Parmi les principales mesures annoncées, la privatisation de certaines entreprises publiques, comme les entreprises de télécommunication mobile Alfa et MTC actuellement sous contrat de gérance mais appartenant à l’état et l’abolition de certains ministères dont celui de l’information.

Il a également annoncé la mise en place d’une loi permettant le retour des fonds publics volés.

Saad Hariri a indiqué que depuis qu’il a commencé, il a oeuvré pour le bien être de la population, pas seulement la souveraineté, mais également à avoir des emplois, des écoles, la sécurité sociale.

Il y a 3 jours, il a déploré les obstacles mis contre ces projets et cela a abouti à l’explosion populaire. Les demandes sont nombreuses et variées mais la principale demande est celui du bien-être et à être entendre.

Il a rappelé qu’il a accordé 72 heures aux partis pour s’entendre concernant les réformes. Ces réformes ont marché et des décisions ont été prises aujourd’hui, indique-t-il.

Aucune nouvelle taxe est prévue dans le cadre du budget 2020 et seront mis des taxes sur les profits des banques.
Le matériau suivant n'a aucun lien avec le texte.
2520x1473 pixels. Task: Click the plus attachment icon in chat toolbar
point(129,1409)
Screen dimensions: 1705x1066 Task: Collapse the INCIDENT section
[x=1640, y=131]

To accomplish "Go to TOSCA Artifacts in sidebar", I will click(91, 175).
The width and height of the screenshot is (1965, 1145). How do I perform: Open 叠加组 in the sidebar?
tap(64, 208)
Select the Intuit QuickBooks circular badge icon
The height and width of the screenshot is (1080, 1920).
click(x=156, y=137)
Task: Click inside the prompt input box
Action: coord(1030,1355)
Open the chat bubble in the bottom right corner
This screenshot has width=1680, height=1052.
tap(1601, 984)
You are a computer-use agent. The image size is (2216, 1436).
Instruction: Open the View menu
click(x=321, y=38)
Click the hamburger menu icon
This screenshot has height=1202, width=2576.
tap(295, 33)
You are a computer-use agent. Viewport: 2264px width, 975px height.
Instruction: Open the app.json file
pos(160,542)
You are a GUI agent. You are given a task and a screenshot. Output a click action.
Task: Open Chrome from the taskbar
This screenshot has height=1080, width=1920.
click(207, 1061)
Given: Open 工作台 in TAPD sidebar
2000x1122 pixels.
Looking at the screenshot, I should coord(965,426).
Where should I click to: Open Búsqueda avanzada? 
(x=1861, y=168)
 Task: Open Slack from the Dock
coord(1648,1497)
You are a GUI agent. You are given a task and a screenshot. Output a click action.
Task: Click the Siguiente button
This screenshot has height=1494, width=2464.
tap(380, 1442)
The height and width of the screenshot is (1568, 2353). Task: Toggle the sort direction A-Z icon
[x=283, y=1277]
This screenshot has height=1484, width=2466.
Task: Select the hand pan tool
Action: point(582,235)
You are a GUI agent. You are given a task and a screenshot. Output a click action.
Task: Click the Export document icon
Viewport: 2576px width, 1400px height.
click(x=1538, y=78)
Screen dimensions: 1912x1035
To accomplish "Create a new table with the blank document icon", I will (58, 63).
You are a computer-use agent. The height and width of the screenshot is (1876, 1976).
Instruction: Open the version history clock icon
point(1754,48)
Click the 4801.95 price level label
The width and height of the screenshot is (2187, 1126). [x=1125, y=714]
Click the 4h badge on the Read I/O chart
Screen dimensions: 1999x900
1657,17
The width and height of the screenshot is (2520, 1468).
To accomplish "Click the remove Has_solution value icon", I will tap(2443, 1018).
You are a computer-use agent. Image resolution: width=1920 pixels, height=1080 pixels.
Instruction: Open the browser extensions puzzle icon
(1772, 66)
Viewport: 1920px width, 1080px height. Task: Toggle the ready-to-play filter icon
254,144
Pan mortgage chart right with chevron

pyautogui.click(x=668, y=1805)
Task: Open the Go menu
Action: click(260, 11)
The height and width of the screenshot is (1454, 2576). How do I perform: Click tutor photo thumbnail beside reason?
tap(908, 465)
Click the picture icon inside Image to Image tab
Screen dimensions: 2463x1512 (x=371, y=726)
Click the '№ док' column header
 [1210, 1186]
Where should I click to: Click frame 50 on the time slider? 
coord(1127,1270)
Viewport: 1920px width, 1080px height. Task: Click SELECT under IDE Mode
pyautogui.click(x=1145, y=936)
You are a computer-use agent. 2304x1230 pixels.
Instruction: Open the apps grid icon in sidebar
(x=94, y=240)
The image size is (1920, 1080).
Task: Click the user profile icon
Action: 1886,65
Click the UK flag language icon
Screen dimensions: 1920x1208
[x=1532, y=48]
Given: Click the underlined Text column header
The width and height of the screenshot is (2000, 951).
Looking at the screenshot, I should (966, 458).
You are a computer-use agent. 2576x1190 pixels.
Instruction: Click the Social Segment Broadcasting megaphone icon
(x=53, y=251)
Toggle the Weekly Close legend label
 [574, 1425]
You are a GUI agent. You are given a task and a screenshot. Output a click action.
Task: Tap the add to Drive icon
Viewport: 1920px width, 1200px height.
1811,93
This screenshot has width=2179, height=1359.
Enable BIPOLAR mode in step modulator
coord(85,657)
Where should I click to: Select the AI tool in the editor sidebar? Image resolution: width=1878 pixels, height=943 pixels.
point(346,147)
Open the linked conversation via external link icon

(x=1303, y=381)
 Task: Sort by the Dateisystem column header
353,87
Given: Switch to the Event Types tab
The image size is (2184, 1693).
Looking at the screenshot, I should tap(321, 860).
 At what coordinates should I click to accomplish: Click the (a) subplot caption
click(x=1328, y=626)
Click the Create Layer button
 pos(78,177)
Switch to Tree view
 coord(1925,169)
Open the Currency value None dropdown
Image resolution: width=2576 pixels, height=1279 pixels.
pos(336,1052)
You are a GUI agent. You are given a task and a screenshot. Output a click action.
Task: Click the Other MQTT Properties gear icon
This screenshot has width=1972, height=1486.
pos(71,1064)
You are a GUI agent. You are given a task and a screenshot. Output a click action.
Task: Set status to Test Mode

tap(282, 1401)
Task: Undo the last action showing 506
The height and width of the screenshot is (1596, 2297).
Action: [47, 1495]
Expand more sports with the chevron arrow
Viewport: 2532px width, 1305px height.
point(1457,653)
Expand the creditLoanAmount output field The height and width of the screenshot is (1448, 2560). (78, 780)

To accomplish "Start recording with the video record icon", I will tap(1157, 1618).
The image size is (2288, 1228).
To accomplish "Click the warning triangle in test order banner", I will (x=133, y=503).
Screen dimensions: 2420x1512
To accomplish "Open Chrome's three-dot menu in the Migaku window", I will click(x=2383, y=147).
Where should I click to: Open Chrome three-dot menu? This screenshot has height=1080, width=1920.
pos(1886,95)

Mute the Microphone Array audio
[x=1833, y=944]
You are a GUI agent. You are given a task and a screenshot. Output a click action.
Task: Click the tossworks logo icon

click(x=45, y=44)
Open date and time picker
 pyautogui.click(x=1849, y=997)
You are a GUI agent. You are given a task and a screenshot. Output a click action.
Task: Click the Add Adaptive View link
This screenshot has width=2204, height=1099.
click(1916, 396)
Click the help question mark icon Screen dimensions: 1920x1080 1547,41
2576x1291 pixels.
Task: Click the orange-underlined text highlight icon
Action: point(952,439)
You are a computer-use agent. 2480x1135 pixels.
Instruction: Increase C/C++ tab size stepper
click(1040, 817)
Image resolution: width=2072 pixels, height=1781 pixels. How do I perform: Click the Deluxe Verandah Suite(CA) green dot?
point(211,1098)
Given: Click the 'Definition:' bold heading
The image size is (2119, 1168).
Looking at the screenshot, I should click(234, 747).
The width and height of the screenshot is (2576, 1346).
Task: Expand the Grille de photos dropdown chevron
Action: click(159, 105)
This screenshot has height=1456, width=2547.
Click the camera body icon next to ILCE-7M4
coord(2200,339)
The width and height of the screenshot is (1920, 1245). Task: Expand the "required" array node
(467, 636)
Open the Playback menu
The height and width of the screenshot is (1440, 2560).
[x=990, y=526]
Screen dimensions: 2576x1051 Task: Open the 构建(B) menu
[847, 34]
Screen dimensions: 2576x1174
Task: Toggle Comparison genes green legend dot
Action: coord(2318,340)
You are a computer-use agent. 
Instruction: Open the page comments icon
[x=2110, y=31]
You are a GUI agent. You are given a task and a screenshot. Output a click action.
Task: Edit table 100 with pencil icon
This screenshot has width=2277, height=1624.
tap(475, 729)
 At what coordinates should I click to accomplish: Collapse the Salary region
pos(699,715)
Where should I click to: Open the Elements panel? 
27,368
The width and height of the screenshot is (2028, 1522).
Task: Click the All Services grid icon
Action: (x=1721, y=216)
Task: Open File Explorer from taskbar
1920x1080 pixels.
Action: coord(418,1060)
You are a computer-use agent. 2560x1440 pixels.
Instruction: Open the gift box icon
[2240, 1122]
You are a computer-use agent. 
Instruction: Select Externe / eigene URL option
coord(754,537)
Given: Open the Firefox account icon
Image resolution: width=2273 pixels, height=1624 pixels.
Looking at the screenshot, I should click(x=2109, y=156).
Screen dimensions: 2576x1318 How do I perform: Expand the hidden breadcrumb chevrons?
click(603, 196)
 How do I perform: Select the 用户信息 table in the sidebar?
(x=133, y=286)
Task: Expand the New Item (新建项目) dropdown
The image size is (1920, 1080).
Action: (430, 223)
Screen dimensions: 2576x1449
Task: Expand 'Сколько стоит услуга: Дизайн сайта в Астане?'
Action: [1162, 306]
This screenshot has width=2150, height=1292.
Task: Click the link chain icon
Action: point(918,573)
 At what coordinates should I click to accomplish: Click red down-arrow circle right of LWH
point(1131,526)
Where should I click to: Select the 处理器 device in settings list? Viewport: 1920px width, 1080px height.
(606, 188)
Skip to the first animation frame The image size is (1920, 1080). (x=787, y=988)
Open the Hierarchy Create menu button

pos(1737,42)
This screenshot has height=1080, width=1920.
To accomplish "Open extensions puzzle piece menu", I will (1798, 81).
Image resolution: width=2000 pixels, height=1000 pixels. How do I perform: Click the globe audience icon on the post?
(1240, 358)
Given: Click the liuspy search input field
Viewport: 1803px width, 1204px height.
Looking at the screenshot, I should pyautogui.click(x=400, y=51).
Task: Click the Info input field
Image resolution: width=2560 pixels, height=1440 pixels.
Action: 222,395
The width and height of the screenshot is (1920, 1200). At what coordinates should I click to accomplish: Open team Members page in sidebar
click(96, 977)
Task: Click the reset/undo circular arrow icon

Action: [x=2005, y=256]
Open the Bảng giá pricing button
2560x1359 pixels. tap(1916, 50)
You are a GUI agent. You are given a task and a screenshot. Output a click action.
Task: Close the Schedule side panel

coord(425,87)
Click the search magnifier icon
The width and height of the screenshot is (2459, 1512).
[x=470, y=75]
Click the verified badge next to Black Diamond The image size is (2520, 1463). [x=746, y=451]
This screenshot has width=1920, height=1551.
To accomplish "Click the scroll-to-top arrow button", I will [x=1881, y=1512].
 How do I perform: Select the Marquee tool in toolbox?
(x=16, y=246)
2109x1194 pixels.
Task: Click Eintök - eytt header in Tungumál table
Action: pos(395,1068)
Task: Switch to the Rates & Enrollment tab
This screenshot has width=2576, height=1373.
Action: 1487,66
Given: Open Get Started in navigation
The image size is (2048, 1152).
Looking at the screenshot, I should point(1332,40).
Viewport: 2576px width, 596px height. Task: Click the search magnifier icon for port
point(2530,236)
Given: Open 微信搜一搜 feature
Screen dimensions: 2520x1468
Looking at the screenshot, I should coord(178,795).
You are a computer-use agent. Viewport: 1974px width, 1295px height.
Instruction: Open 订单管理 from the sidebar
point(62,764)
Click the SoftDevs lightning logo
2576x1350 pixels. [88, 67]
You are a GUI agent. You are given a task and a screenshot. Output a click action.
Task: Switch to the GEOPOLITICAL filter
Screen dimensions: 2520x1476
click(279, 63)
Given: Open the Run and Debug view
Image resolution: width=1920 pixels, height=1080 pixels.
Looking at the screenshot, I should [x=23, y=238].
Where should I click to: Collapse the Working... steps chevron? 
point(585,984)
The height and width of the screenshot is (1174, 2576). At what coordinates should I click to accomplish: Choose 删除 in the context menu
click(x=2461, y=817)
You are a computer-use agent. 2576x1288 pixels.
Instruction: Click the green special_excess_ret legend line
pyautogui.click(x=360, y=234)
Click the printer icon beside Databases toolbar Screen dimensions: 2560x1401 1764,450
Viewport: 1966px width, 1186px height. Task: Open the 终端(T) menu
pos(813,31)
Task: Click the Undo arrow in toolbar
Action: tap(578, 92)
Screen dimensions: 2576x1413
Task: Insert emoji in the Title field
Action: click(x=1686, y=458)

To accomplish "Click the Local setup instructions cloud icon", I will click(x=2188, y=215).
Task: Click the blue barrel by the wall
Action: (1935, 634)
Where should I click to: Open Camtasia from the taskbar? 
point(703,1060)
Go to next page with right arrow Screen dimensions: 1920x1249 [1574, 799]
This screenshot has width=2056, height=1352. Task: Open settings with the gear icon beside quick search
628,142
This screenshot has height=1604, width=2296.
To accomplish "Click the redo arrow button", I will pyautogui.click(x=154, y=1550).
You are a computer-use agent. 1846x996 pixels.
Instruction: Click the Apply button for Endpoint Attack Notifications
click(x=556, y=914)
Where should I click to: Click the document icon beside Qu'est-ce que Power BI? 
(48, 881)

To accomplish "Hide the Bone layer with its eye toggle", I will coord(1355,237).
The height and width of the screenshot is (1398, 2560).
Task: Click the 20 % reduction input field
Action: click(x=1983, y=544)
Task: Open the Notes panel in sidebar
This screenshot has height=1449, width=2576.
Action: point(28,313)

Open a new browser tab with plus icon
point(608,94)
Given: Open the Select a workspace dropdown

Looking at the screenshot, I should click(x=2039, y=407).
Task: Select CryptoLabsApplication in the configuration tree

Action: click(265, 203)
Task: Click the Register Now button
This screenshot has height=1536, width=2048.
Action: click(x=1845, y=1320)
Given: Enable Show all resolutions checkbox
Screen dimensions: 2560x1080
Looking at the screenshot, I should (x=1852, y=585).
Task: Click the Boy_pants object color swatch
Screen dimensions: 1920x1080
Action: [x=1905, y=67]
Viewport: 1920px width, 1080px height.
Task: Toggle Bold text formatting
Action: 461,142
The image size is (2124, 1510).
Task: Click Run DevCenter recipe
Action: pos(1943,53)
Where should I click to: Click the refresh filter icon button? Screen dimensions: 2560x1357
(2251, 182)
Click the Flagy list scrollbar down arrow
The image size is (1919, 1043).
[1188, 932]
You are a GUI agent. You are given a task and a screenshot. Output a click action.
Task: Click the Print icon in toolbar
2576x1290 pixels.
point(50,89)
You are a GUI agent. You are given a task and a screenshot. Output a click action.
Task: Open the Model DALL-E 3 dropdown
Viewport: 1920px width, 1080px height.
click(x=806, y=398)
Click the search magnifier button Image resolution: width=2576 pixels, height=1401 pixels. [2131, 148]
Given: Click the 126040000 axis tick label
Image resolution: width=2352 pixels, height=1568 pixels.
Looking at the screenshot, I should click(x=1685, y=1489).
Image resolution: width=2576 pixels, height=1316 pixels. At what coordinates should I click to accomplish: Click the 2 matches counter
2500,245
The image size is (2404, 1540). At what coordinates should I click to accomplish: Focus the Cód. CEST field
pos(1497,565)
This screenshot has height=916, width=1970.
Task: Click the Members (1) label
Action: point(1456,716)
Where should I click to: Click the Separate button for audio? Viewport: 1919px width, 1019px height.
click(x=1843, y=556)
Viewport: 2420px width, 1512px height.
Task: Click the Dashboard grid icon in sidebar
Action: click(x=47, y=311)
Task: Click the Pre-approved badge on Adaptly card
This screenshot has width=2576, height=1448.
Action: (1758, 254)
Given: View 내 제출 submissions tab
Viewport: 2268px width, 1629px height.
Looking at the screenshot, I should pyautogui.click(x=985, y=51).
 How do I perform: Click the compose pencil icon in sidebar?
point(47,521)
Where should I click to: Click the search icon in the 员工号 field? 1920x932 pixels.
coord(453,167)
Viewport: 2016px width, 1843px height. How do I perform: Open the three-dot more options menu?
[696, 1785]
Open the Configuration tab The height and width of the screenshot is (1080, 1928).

Une diminution de 50% des salaires des anciens et des élus actuels a, également, été décidée.

S’adressant aux manifestants, il a salué le mouvement de protestation au-delà de toute appartenance politique et sectaire et qui a cassé les obstacles posées précédemment aux réformes qu’il entendait conduire.

Saad Hariri s’est également prononcé pour des élections législatives anticipées.

Le secrétaire général du Conseil des ministres détaille le plan de réformes visant à réduire le déficit à 0.6% du PIB

Mohammed Makiya, secrétaire général du Conseil des ministres, a détaillé les mesures adoptées aujourd’hui.

Lire les mesures décidées:

Les manifestations se poursuivent pour l’heure, les protestataires réclament l’arrestation de responsables politiques impliqués dans les vols

Pour rappel, les manifestations ont déjà jeudi soir dernier, après la confirmation de l’instauration d’une taxe sur les communications VOIP, mesure depuis abrogée. L’atmosphère a pris un tournant insurrectionnel suite à un incident au centre ville de Beyrouth entre gardes du corps du Ministre de l’Education Akram Chehayeb qui ont tiré en l’air et manifestants.

Le dernier bilan fait état pour l’heure de 4 morts dont 2 suite à des tirs des gardes du corps de l’ancien député Mishab Ahdab à Tripoli au deuxième jour des manifestations.
Alors que des incidents ont éclaté au centre ville ce jour-là, l’atmosphère général des manifestations est plutôt festive depuis, avec la mise en place de barbecues, de tentes, de structures de premiers secours.

Depuis, aucun incident n’a eu lieu.

Les protestataires entendent dénoncer les conditions socio-économiques qui ont amené 1.5 millions de libanais à vivre avec moins de 6 000 LL par jour (soit 2 dollars). Ils dénoncent également la corruption et le détournement de fonds publics, alors que les autorités publiques avaient annoncé la mise en place d’une politique d’austérité en raison de l’important déficit public qui atteint 150% du PIB.

La lutte contre les déficits publics est l’une des conditions majeures à la mise en application du plan d’aide économique au Liban d’avril 2018 et intitulé CEDRE. Autre axe majeur, la lutte contre la corruption également estimée à plus de 4 milliards de dollars par an.

La perception de la corruption au Liban. Source FMI.

Alors que la croissance économique est à 0%, le Liban étant en quasi-récession économique, plusieurs facteurs sont à l’origine de la crise économique, dont la corruption déjà évoquée ou encore le dossier de l’électricité, qui coute plus de 2 milliards de dollars à l’état en terme de subvention à l’achat de fioul. Le plan de réforme devrait ainsi proposer des solutions à cette problématique.

Alors que les banques avaient, jusqu’à présent, refusé toute augmentation des taxes sur les bénéfices qui les visent, allant jusqu’à conditionner leur participation aux prochaines émissions obligataires qui devraient avoir lieu en novembre pour un montant de 2 milliards de dollars pour rembourser celles qui arrivent à échéance pour un montant de 1.5 milliards de dollars et un service de la dette de 500 millions dollars et qui financent le déficit public, il serait désormais question d’augmenter ces taxes aujourd’hui en lieu et place des ponctions à l’origine prévues sur les foyers libanais.